The problem, psychiatry’s critics urge, is that a diagnosis can create the misleading impression that my feelings are caused by an inner pathology, such as a known chemical imbalance. That could limit the treatment options it makes sense to explore and contribute to stigma. For example, it could lead us to overlook the possibility that one’s low mood is an understandable response to the problems of life, rather than a medical disease.

A False Equivalence

It seems to me that diagnosis has a core social meaning that comes from the everyday encounters that many of us have with doctors.

When a doctor diagnoses you with, say, emphysema, they’re not just saying that you have a bunch of symptoms like shortness of breath, wheezing, and mucus-rich coughing. Instead, they’re trying to explain your symptoms. They’re saying that the air sacs that line your lungs are damaged, and that the damage is causing your symptoms.

Even when we’re not quite sure what that cause is—as in the case of migraines—we can infer something inside of you isn’t working the way it’s supposed to. A diagnosis paves the way for an eventual explanation.

By and large, diagnoses in psychiatry have a different nature. We still don’t know what inner mechanisms cause depression. A diagnosis of major depressive disorder just means that I have a certain number of symptoms that may include low mood, excessive feelings of guilt or worthlessness, fatigue, and sleep problems.

A diagnosis can create the false impression that one’s low mood is caused by an inner pathology, akin to diabetes or emphysema. This could lead us to overlook other options.

For example, many mental health professionals think depression, far from being a disease or pathology, is the brain’s attempt to show us that something in our lives needs to change, and to motivate us to make those changes.

If I misconstrue depression as a disease, I might miss what it’s trying to say.

Alternatives to Diagnosis

What would be the alternative to giving a diagnosis?

Here’s one alternative: One might state what the client’s problem is, the circumstances in which it occurred, family and personal history, likely causes, and recommendations. “I understand that you’re feeling low, and that you’re having trouble sleeping. I also understand that you’ve recently moved to a new city and have concerns about your ability to fit in. Here are some recommendations…”

This practice is sometimes called “psychological formulation.” It is often used by clinical psychologists in the U.K. as an alternative to diagnosis, though other psychologists use it alongside diagnosis.

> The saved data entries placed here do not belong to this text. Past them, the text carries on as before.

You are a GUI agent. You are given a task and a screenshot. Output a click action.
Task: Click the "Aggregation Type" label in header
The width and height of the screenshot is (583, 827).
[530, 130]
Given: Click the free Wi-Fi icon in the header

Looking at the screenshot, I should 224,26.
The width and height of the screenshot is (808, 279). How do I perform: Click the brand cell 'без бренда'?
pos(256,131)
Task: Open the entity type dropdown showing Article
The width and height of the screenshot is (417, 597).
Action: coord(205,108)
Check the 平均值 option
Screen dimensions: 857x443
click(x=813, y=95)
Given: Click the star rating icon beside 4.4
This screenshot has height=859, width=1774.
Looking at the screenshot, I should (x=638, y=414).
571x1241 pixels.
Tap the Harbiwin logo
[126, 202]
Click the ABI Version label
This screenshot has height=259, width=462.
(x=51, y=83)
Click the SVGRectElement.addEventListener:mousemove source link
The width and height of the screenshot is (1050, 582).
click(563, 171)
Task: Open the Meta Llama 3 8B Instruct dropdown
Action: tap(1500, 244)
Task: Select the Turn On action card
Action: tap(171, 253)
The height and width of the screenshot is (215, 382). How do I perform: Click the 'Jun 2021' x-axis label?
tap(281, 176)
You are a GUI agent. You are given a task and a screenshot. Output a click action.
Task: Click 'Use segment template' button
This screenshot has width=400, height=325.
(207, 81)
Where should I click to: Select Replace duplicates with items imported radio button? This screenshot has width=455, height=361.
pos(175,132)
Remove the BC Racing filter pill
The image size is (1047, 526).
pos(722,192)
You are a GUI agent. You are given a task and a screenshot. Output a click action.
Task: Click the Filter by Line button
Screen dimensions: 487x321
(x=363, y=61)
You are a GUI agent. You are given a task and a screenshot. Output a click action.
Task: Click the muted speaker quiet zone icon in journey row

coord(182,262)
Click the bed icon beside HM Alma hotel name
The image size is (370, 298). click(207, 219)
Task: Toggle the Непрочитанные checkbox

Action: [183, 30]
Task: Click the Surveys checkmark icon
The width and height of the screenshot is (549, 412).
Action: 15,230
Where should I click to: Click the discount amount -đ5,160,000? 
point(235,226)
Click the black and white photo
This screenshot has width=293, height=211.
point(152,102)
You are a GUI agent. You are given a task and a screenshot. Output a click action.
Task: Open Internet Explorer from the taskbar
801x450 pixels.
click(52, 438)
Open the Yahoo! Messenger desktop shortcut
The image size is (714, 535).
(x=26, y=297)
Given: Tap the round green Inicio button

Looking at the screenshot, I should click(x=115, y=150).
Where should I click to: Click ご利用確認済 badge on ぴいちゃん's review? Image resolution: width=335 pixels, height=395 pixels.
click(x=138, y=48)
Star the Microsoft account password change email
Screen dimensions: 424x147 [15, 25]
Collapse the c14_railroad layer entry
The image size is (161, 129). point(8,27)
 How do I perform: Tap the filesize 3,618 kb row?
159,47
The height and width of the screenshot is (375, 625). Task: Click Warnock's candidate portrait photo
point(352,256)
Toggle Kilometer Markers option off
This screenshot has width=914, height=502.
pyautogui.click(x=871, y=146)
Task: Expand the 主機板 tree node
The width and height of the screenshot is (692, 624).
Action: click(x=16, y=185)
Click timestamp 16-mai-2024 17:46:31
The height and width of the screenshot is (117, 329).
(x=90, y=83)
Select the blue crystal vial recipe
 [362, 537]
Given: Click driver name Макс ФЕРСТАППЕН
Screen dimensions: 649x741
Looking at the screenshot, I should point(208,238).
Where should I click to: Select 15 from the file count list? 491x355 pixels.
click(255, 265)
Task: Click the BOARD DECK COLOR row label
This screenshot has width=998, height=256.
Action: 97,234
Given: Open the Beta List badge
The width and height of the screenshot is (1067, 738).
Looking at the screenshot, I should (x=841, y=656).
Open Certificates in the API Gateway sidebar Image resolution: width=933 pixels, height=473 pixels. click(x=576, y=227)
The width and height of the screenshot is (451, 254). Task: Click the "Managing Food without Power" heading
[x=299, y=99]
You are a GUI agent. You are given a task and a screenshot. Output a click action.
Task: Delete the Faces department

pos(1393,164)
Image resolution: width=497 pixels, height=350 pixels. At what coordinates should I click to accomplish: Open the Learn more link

One approach, which promotes narrative-based understandings instead of diagnosis, is the Power Threat Meaning Framework (PTMF), developed by senior psychologists of the British Psychological Society and service users.

What if psychiatric diagnoses are needed to receive certain benefits, such as unemployment compensation or useful psychotropic medications? Ideally, if a mental health provider and the client still chose to use a diagnosis, they would do so only after discussing the pros and cons of using them.

A Step Too Far?

Many psychiatrists think there’s nothing particularly harmful about psychiatric diagnosis, even if they don’t explain symptoms. Diagnoses like “bipolar disorder” perform many valuable functions such as summarizing symptoms, improving communication between specialists, and guiding treatment.

A problem is that there may be a gap between the way psychiatrists often think about diagnosis, and the way the general public understands it. Sociologists have shown that lay people often think psychiatric diagnoses are meant to explain symptoms—not just summarize them.

For example, some people who receive an ADHD diagnosis feel relieved that they finally have an explanation for how they think. One study participant described being elated by the discovery that “there’s an actual reason why I acted like that.”

At the very least, doctors who choose to use psychiatric diagnoses ought to be clearer with clients about what these labels do and don’t imply, lest they mislead them about the nature of their problems.

Whatever you think about the value of psychiatric diagnoses, groups like A Disorder for Everyone! are drawing attention to a serious problem. It behooves all of us to listen.